Remote Management

Power Manager supports remote management over the network. Remote management allows users on distant computers to monitor and alter Power Manager.

This ability is particularly useful for system administrators and for those managing computers that are difficult to physically reach.

Remote management can be enabled and disabled using the Power Manager application. The Allow Remote Management menu item controls the default connection settings.

Enable remote management using the application:

  1. Launch Power Manager.
  2. Enable (check) the Scheduler > Allow Remote Management menu item.

Disable remote management using the application:

  1. Launch Power Manager.
  2. Disable (uncheck) the Scheduler > Allow Remote Management menu item.

Customising Remote Management

By default, the user interface sets up a single network socket listening to all interfaces on a system provided port. The default network socket is advertised via Bonjour/Zero-Config.

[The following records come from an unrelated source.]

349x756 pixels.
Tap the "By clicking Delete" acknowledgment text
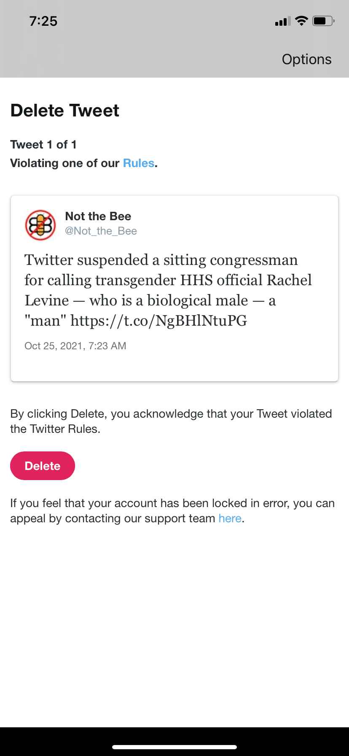[171, 421]
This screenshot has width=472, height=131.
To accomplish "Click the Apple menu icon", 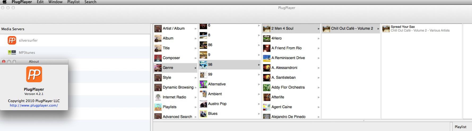I will [5, 2].
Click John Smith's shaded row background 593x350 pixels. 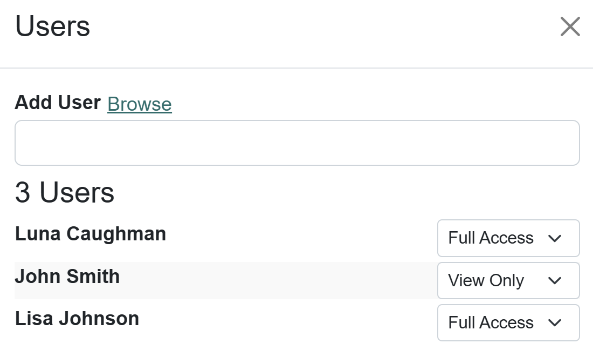coord(270,281)
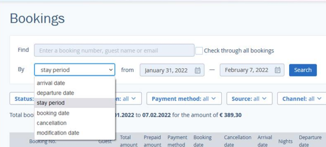Viewport: 326px width, 147px height.
Task: Select booking date option
Action: coord(74,113)
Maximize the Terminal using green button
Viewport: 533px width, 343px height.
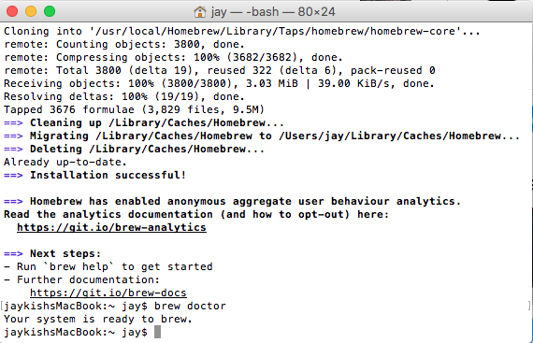(50, 11)
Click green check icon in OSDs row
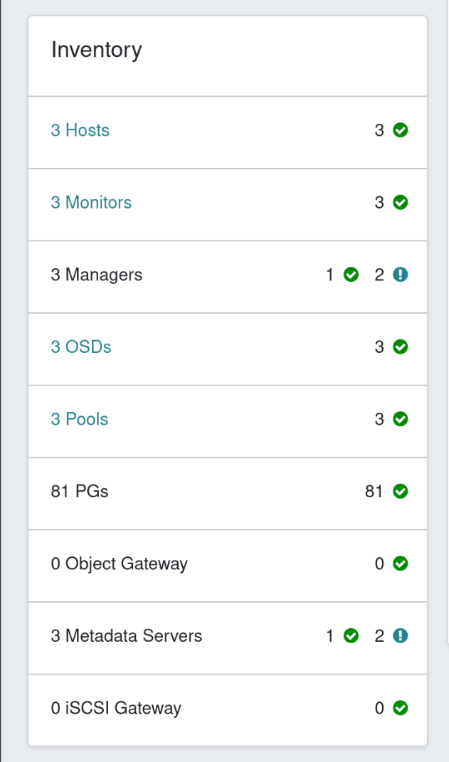Screen dimensions: 449x762 401,347
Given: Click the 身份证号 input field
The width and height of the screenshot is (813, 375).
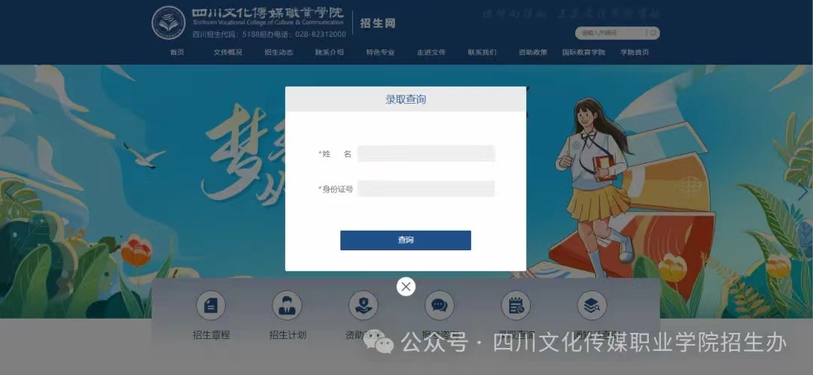Looking at the screenshot, I should click(425, 189).
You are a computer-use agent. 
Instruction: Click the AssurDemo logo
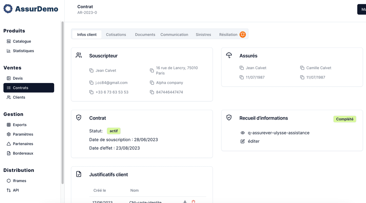click(31, 9)
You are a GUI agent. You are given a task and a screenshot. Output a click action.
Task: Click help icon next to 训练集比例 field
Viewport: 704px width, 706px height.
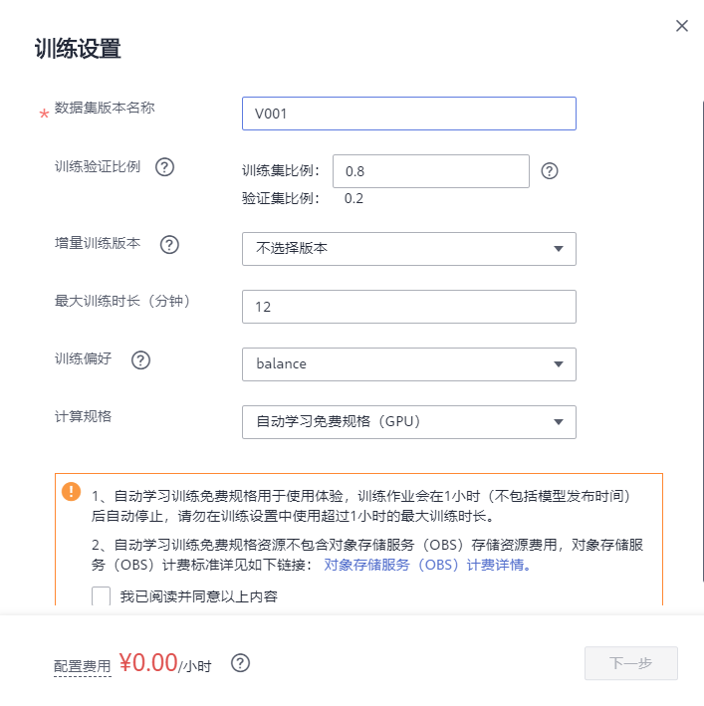pos(550,171)
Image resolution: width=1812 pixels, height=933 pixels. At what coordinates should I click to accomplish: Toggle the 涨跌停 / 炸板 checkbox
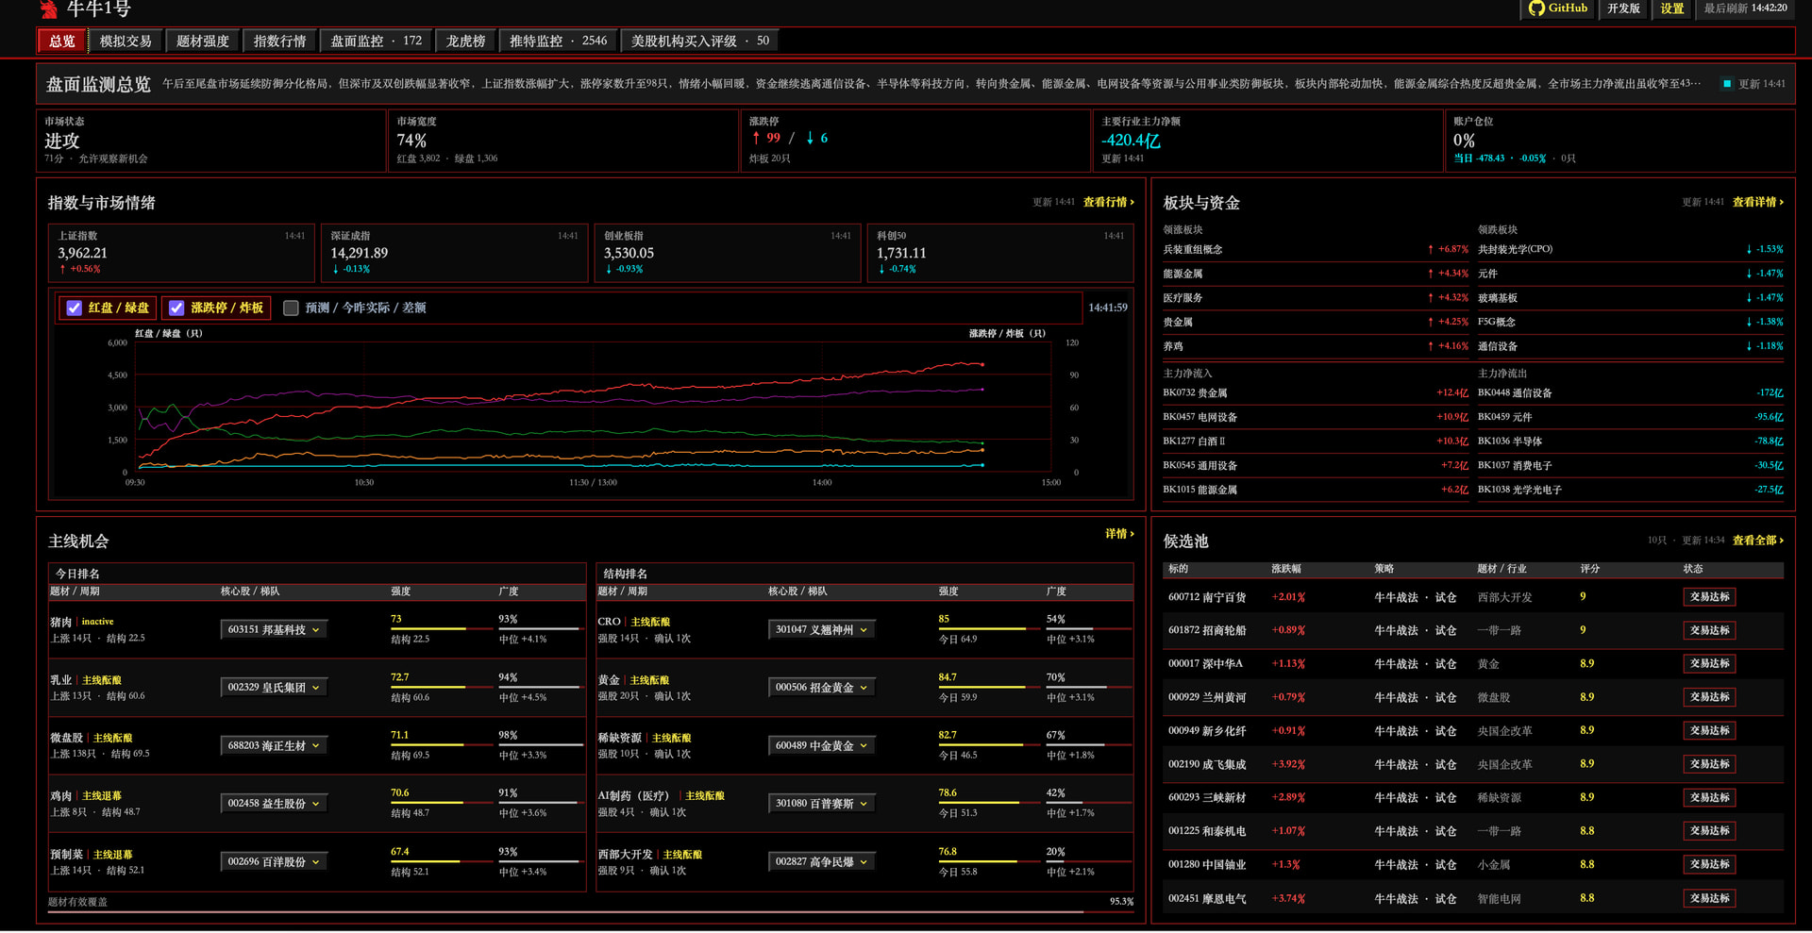tap(176, 308)
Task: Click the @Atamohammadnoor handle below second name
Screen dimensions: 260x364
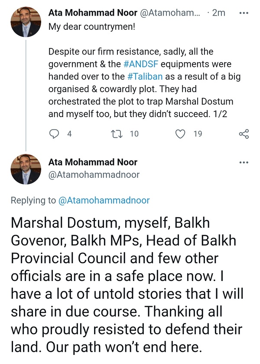Action: [x=94, y=175]

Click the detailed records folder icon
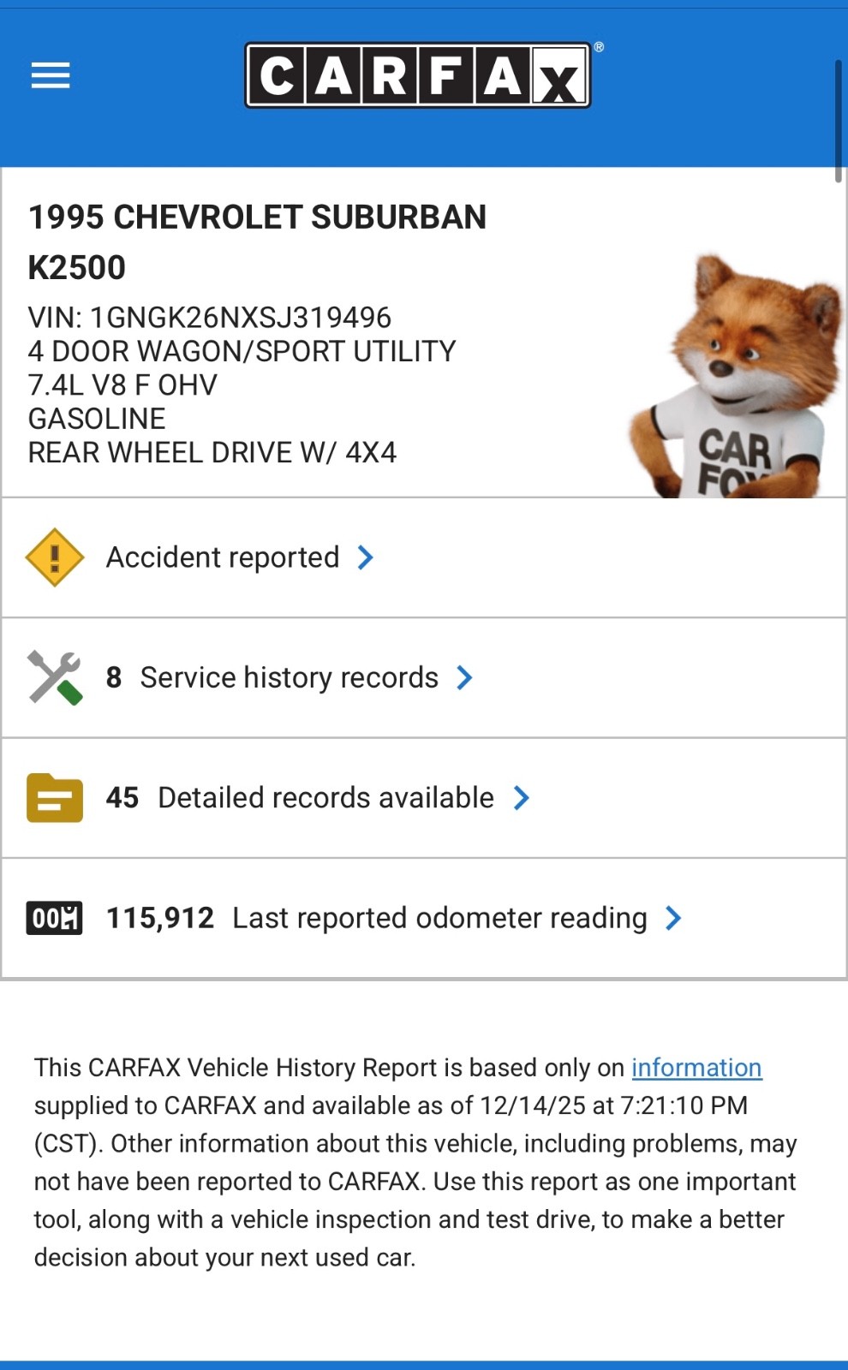(55, 797)
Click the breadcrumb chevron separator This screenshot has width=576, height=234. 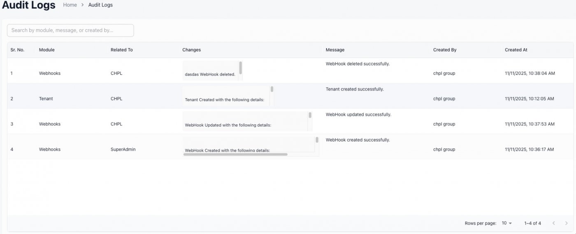click(x=83, y=5)
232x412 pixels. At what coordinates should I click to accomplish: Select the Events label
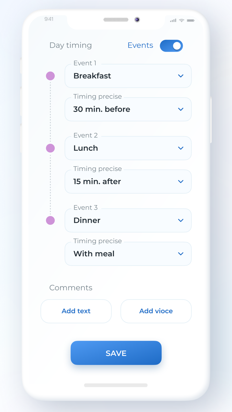[x=140, y=45]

The default socket’s unique identifier is uk.co.dssw.powermanager.systempreference.remote-management. You should avoid altering sockets whose name begins with uk.co.dssw.powermanager. This namespace is reserved for use by Power Manager’s graphical and command line tools.

Power Manager can be set up to listen to more than one network socket.

You can add additional sockets for remote management using the command line pmctl tool, or with an AppleScript script.

Creating a socket

To create a remote management socket with a fixed port number, such as 31234, which listens on all network interfaces, use these commands:

cd '/Applications/Power Manager.app/Contents/Tools'
./pmctl listen.applysocket 'unique ID=Fixed' 'port=31234'

Remote management is provided by the Listen API object. The Listen object provides an interface for creating (listen.applysocket), listing (listen.sockets), and removing (listen.removesocket) network sockets.

The listen.applysocket command accepts a range of parameters. The parameters are all optional. Power Manager will choose a suitable default for each missing parameter.

The command above creates a listening socket on port 31234 with the unique identifier Fixed.

Omitting the port parameter will create a socket with an operating system assigned port.

Listing the socket details

To check the socket has been created and is listening, issue the commands below:

./pmctl listen.sockets
[{"port"=>31234.000000,"protocol family"=>"IPv4","state"=>"listening","unique ID"=>"Fixed","URLs"=>["pm://Mac-Pro.local:31234"]}]

The command’s response lists every listening socket, along with information such as the name, port number, and URL.

You can immediately start using your new socket.

Remove the socket

To remove a remote management socket, issue the commands below:

./pmctl listen.removesocket 'unique ID=Fixed'

The listen.removesocket command removes the socket with the provided unique identifier.

How Connections are Secured

Remote management connections are secure. All connections are encrypted using SSL/TLS (Transport Layer Security) industry standard encryption. Authentication and authorisation are provided by Pluggable Authentication Modules (PAM).

Pluggable Authentication Modules (PAM) Support

Power Manager’s PAM configuration is controlled by the PAM configuration file /etc/pam.d/sudo. This file is created and removed as needed.

Power Manager uses the PAM service sudo by default.

Do not alter this PAM configuration file. The default configuration will be ideal for the great majority of environments, and should be left untouched. Changes to the file will be reverted between restarts and updates.

If you are familiar with PAM configuration files, and wish to use alternative modules or configuration settings, this is possible.

To use your own PAM configuration file, create the desired PAM service file and then update Power Manager’s default to match the service file’s name.

You can change the PAM service used, see Defaults and Preferences. The service name is read from the default management.service in the host wide domain uk.co.dssw.powermanager. A restart is recommended after changing this default.

Change the PAM service

sudo defaults write /Library/Preferences/uk.co.dssw.powermanager 'management.service' myservice

Reset the PAM service

sudo defaults delete /Library/Preferences/uk.co.dssw.powermanager 'management.service'

Bonjour Domains

Power Manager advertises across all available Bonjour registration domains. This helps ensure the best experience when trying to locate Power Manager services.

When searching for Power Manager services, the application will search only the .local domain by default. This reduces network traffic but more importantly lists only services which the user is likely to be able to access.

Attempting to connect to services beyond the .local domain is likely to fail. Routers and other network devices may block required ports and otherwise limit access. Power Manager services may be visible through Bonjour but not accessible.

Searching beyond .local is possible by enabling Search all domains in the network services window. This option respects the forced default behaviour and will be hidden automatically if the user can not change the underlying DSSWPMAKServicesDefaultWideDomains default, see Defaults and Preferences.